CXXVII. Les Perses, qui depuis longtemps étaient indignés de se voir assujettis aux Mèdes, ayant trouvé un chef, saisirent avec plaisir l’occasion de se mettre en liberté. Astyages, ayant eu connaissance des menées de Cyrus, le manda auprès de lui par un exprès. Cyrus commanda au porteur de cet ordre de lui dire qu’il irait le trouver plus tôt qu’il ne souhaitait. Sur cette réponse, Astyages fit prendre les armes à tous les Mèdes ; et, comme si les dieux lui eussent ôté le jugement, il donna le commandement de son armée à Harpage, ne se souvenant plus de la manière dont il l’avait traité. Les Mèdes, s’étant mis en campagne, en vinrent aux mains avec les Perses. Tous ceux à qui Harpage n’avait point fait part de ses projets se battirent avec courage. Quant aux autres, il y en eut une partie qui passa d’elle-même du côté des Perses ; mais le plus grand nombre se comporta lâchement de dessein prémédité.
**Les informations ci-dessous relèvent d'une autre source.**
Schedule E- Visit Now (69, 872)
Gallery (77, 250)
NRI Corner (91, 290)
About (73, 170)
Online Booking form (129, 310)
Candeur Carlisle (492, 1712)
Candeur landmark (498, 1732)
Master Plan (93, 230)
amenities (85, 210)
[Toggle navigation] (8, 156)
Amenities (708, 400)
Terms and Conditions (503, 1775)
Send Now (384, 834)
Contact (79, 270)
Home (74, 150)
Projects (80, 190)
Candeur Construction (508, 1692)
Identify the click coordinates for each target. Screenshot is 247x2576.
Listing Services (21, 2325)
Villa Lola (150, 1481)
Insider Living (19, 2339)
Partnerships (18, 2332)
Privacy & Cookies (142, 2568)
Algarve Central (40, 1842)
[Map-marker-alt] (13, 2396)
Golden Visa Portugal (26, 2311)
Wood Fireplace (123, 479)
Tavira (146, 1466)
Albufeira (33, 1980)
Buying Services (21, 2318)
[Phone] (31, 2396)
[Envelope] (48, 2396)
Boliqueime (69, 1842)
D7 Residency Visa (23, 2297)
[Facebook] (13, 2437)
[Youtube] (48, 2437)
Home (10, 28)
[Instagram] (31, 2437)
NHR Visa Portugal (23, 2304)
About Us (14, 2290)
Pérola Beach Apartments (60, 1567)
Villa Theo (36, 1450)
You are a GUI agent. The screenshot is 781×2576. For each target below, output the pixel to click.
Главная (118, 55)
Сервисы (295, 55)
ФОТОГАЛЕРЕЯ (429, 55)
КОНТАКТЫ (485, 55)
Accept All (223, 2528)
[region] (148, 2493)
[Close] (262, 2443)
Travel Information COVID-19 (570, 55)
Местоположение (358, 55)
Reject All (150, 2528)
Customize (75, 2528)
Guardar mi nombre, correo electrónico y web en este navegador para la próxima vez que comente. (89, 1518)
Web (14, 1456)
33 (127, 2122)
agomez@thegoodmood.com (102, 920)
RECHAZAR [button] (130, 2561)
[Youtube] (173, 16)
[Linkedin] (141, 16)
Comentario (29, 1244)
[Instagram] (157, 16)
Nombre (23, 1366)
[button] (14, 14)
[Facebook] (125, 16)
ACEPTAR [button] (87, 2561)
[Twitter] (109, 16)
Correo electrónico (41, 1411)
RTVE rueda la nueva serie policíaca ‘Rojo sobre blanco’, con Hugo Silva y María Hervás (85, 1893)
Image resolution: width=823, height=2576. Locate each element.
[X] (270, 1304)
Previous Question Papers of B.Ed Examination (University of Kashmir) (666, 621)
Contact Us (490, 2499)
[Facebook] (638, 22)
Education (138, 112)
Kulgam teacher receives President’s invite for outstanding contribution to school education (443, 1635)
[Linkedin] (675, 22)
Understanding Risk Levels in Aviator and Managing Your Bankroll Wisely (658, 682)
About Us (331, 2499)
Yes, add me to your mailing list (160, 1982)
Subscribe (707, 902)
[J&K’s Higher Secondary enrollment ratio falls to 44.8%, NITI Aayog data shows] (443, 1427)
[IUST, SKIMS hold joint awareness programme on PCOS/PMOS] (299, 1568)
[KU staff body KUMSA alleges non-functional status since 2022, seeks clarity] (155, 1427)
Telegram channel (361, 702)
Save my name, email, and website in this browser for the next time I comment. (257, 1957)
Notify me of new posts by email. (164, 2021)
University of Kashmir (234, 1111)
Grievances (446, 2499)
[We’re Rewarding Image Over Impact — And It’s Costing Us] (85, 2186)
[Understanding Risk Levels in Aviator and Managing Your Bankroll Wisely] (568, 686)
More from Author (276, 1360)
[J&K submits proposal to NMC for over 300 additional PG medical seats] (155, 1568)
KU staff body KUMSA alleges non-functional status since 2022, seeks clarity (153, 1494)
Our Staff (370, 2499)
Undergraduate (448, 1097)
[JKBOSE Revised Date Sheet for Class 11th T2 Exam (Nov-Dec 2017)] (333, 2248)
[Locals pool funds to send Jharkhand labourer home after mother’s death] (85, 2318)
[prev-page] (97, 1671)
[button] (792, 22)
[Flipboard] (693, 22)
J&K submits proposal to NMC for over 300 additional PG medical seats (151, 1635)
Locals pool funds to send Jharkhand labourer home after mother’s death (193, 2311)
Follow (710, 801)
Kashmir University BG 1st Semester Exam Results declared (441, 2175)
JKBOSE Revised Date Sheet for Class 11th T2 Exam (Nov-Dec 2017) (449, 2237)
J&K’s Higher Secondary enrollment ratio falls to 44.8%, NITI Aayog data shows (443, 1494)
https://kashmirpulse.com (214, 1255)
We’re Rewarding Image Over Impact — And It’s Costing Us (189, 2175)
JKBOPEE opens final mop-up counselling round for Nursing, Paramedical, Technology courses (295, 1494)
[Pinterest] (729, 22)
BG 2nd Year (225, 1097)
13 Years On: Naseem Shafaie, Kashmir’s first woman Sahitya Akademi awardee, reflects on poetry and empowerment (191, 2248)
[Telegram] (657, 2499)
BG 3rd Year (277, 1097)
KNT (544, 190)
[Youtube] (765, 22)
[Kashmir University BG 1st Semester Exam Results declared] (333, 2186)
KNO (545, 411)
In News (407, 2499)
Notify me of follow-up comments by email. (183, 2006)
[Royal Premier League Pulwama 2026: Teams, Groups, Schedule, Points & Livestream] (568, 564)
CXXVIII. Astyages n’eut pas plutôt appris la déroute honteuse des Mèdes, et que son armée était entièrement dissipée, qu’il s’emporta en menaces contre Cyrus. « Non, dit-il, Cyrus n’aura pas sujet de s’en réjouir. » Il n’en dit pas davantage ; mais il commença par faire mettre en croix les mages, interprètes des songes, qui lui avaient conseillé de laisser partir Cyrus. Il fit ensuite prendre les armes à ce qui restait de Mèdes dans la ville, jeunes et vieux, les mena contre les Perses, et leur livra bataille. Il la perdit, avec la plus grande partie de ses troupes, et tomba lui-même entre les mains des ennemis.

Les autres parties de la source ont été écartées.